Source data
## START
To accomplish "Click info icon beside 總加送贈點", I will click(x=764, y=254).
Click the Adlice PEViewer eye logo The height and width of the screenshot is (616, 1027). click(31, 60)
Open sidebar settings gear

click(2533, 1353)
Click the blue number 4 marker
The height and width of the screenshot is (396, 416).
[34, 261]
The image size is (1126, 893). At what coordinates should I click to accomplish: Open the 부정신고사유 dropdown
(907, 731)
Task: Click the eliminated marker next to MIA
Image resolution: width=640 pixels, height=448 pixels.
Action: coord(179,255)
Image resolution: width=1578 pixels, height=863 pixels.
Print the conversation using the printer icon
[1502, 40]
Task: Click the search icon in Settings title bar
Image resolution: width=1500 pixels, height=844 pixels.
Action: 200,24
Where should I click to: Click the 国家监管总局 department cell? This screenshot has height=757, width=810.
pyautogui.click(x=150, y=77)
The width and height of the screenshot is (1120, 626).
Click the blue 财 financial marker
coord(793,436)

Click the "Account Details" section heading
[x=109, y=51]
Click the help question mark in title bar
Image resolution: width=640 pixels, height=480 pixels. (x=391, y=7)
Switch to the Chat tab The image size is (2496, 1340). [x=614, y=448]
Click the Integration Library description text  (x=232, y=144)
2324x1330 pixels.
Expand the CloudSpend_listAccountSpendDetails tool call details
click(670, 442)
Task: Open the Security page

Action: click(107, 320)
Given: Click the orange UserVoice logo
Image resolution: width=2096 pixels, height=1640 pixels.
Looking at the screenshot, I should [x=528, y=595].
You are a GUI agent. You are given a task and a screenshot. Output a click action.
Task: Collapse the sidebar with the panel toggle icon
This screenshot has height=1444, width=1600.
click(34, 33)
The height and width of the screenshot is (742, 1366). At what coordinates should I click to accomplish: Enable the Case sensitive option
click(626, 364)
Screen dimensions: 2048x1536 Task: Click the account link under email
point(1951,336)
## END
## Aim of the task
Pull out every line of the records that contains the word "Open", and copy each one in full.

## Exercise solution
Open sidebar settings gear
The image size is (1126, 893). At what coordinates should I click to accomplish: Open the 부정신고사유 dropdown
Task: Open the Security page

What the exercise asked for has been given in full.